** Opening Given records block **
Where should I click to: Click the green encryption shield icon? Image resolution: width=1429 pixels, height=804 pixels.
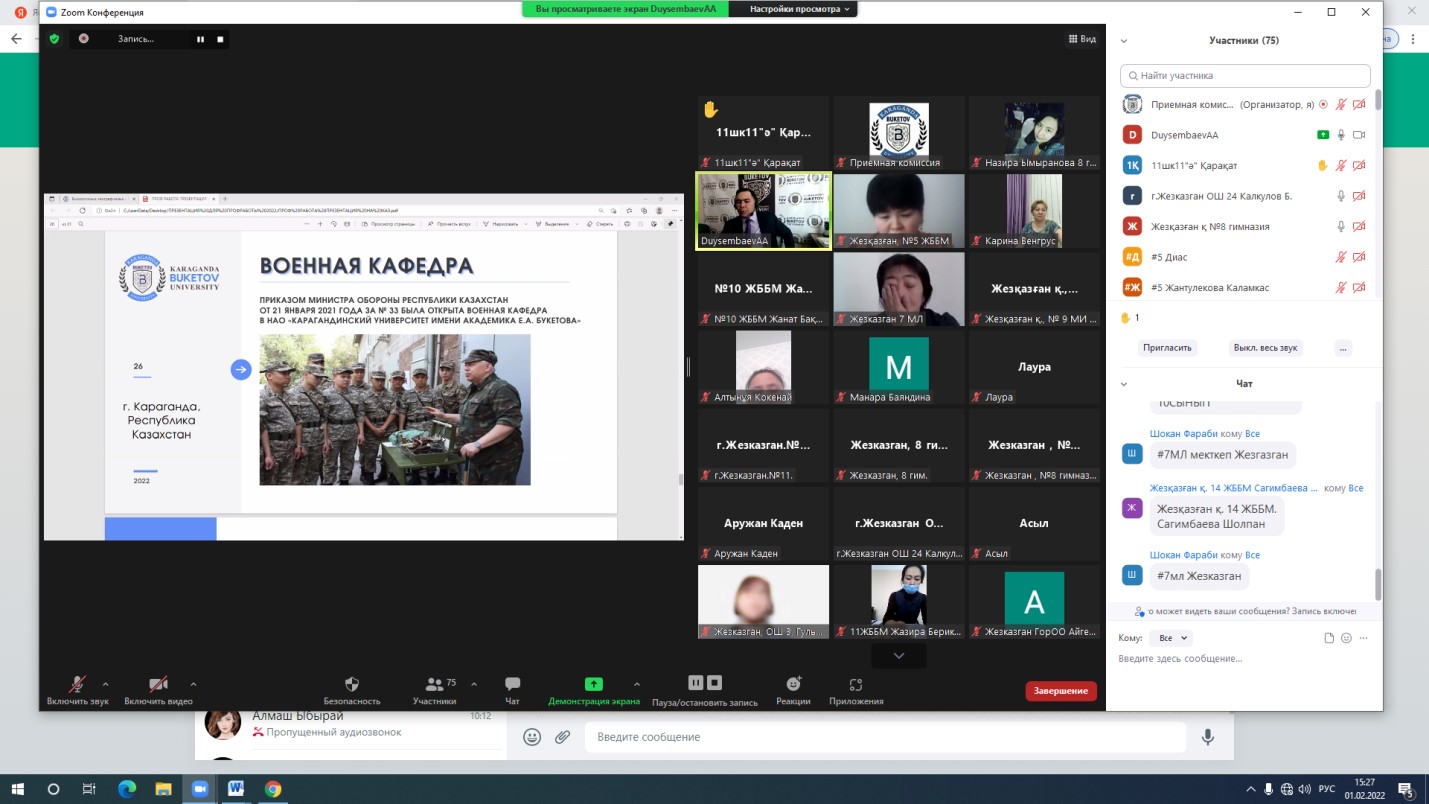55,39
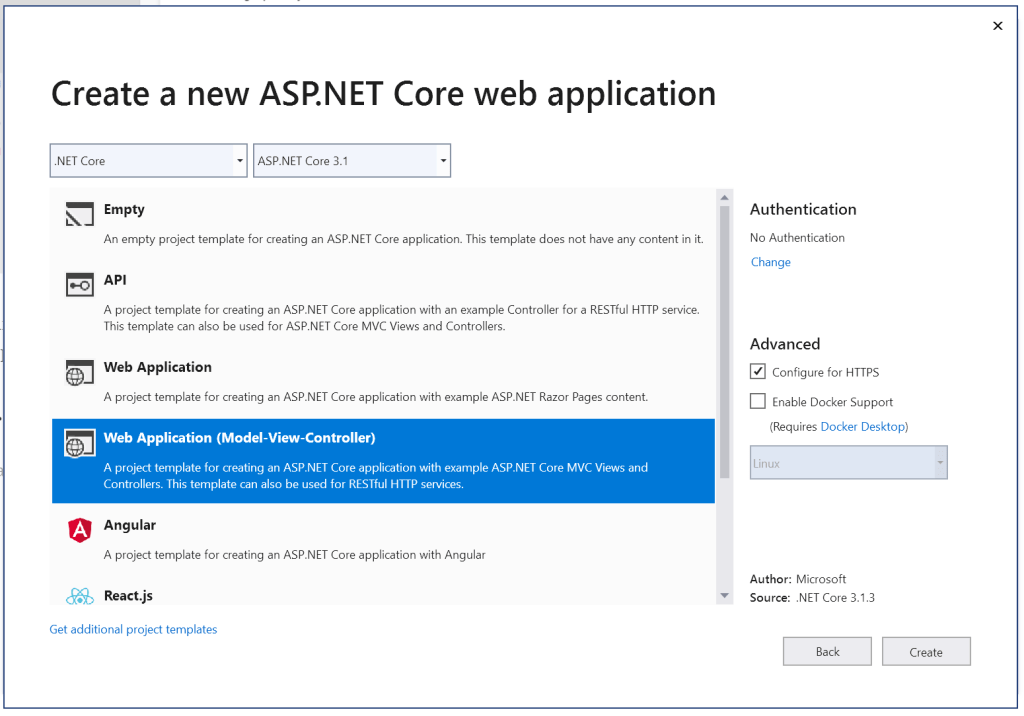The image size is (1024, 716).
Task: Select the React.js template icon
Action: click(79, 596)
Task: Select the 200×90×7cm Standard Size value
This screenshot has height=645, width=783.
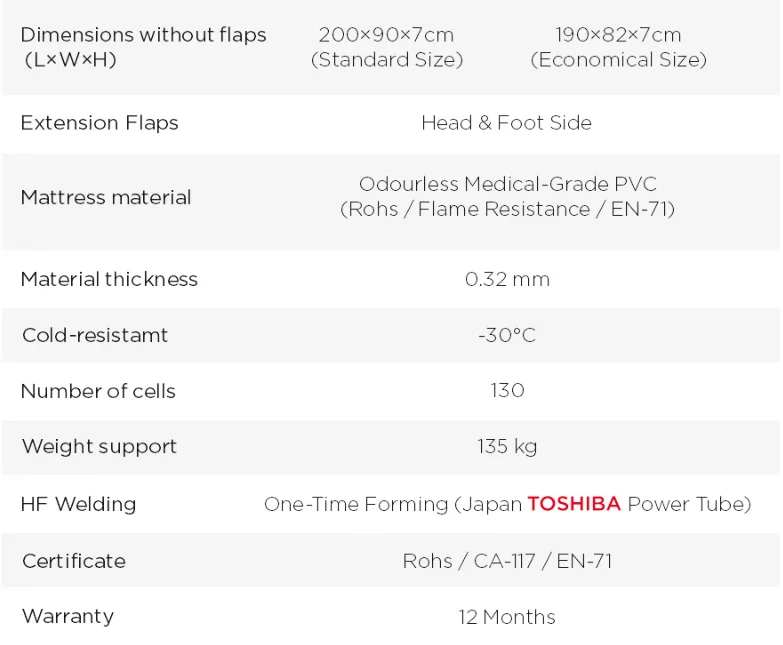Action: click(x=386, y=47)
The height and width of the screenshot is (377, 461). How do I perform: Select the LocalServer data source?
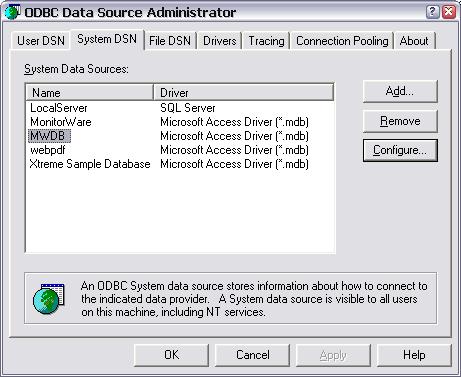tap(59, 108)

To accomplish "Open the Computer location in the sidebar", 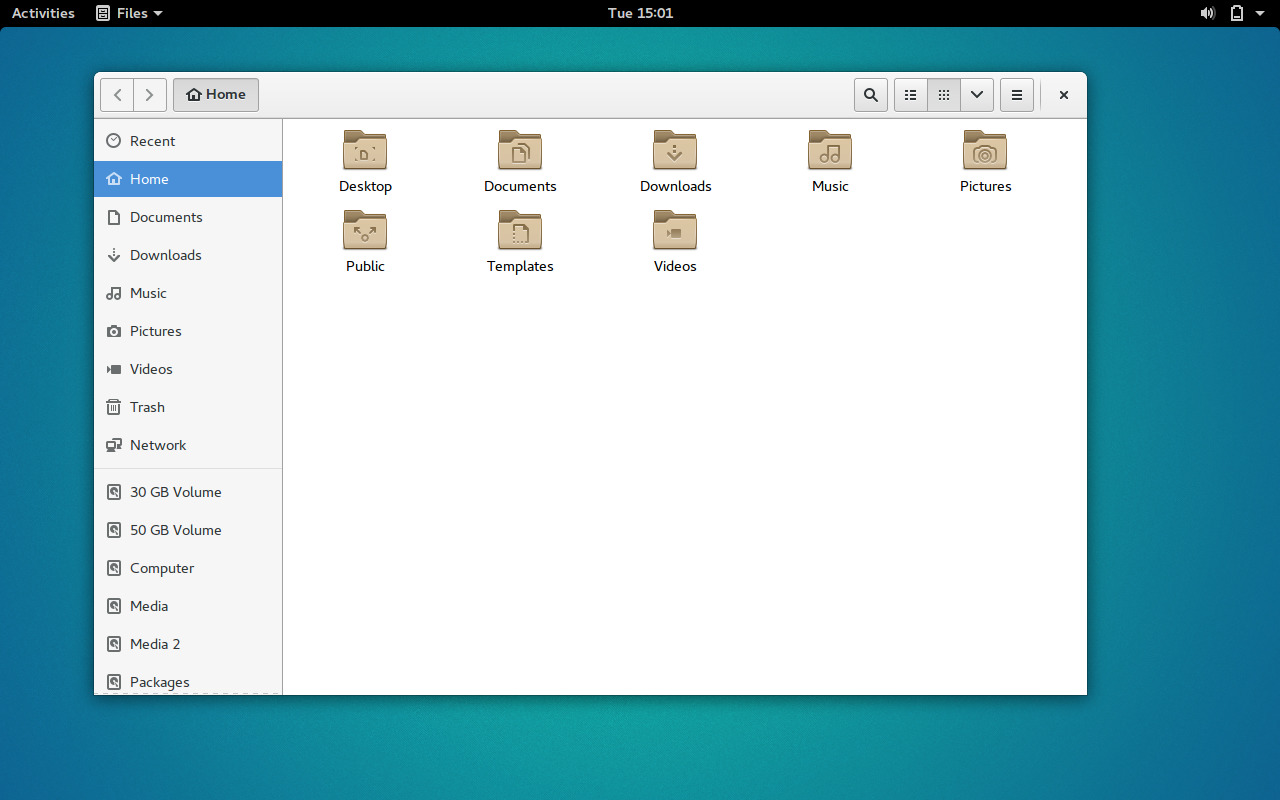I will [161, 568].
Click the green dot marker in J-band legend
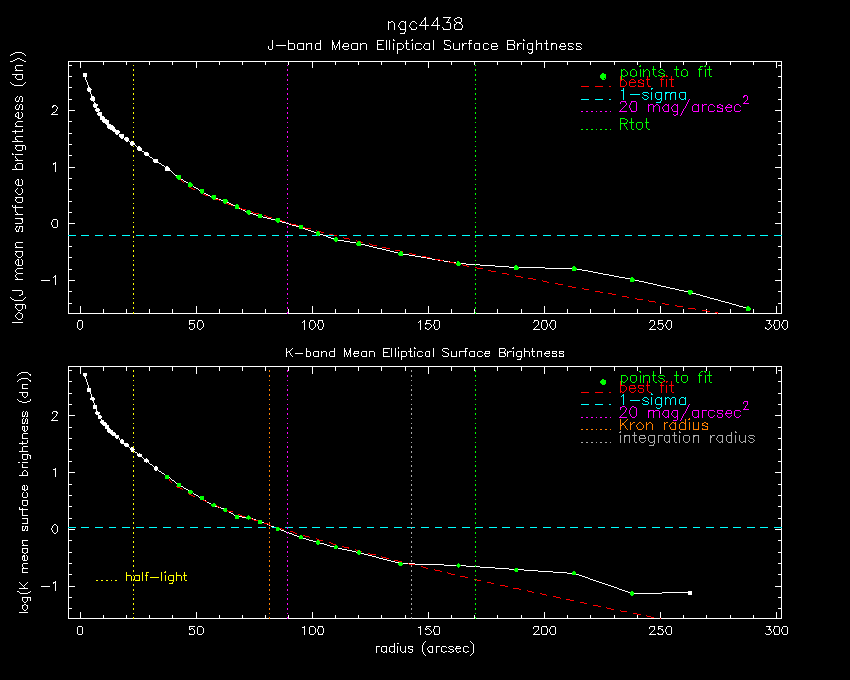This screenshot has width=850, height=680. pyautogui.click(x=603, y=76)
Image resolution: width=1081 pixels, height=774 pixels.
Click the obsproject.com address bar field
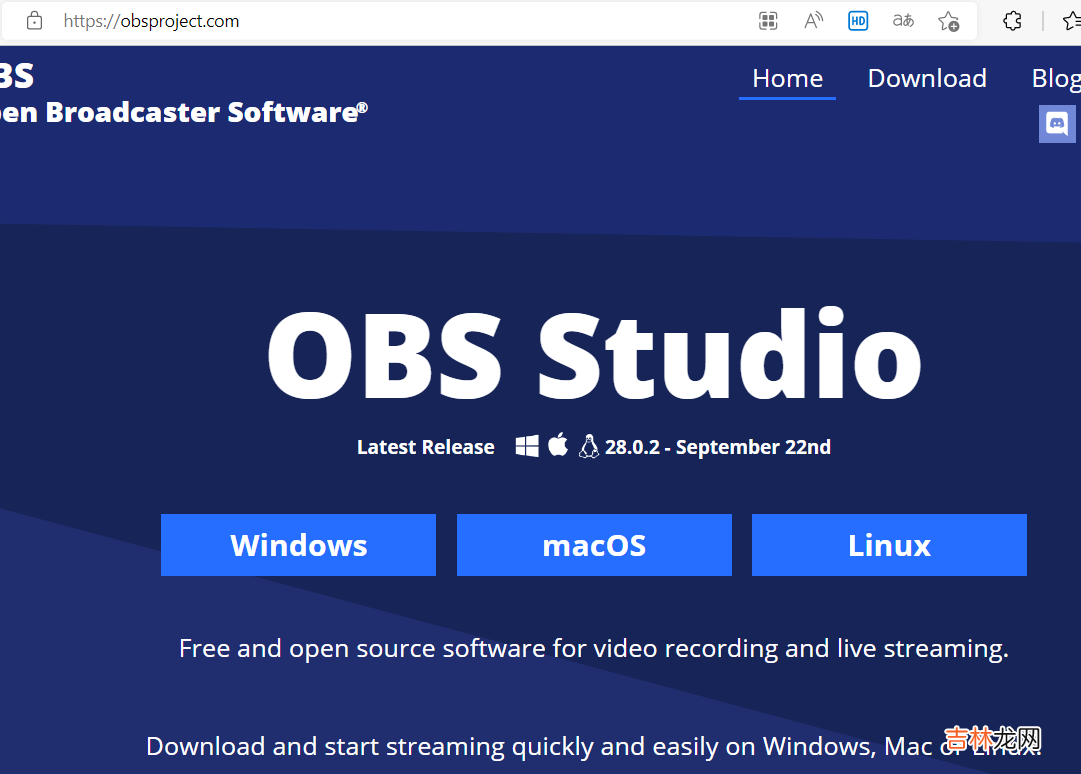[x=400, y=21]
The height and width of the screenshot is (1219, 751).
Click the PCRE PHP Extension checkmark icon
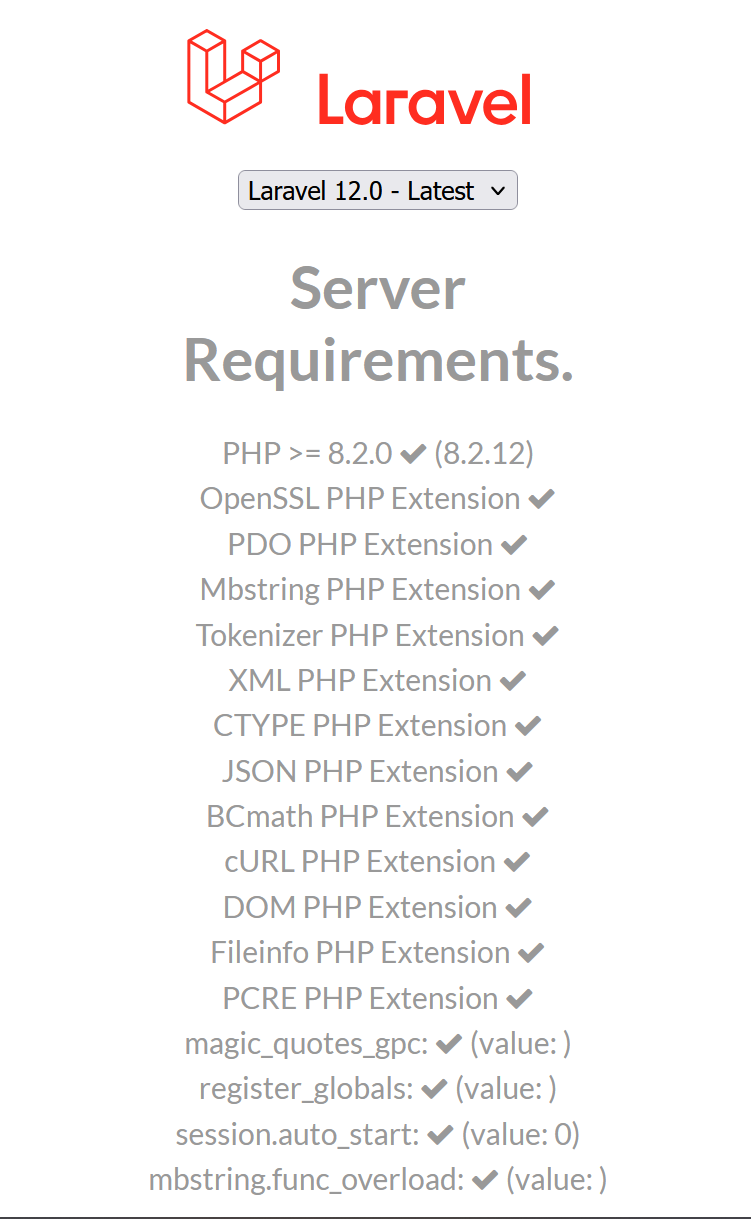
** Closing Given records block **
Assignment: Can you quote exactly, and only, the lines from the one containing "Image resolution: width=1081" through the last line of the records above, keeping both ends and leaving out any pictures?

Written response:
Image resolution: width=1081 pixels, height=774 pixels.
Click the obsproject.com address bar field
[x=400, y=21]
The height and width of the screenshot is (1219, 751).
Click the PCRE PHP Extension checkmark icon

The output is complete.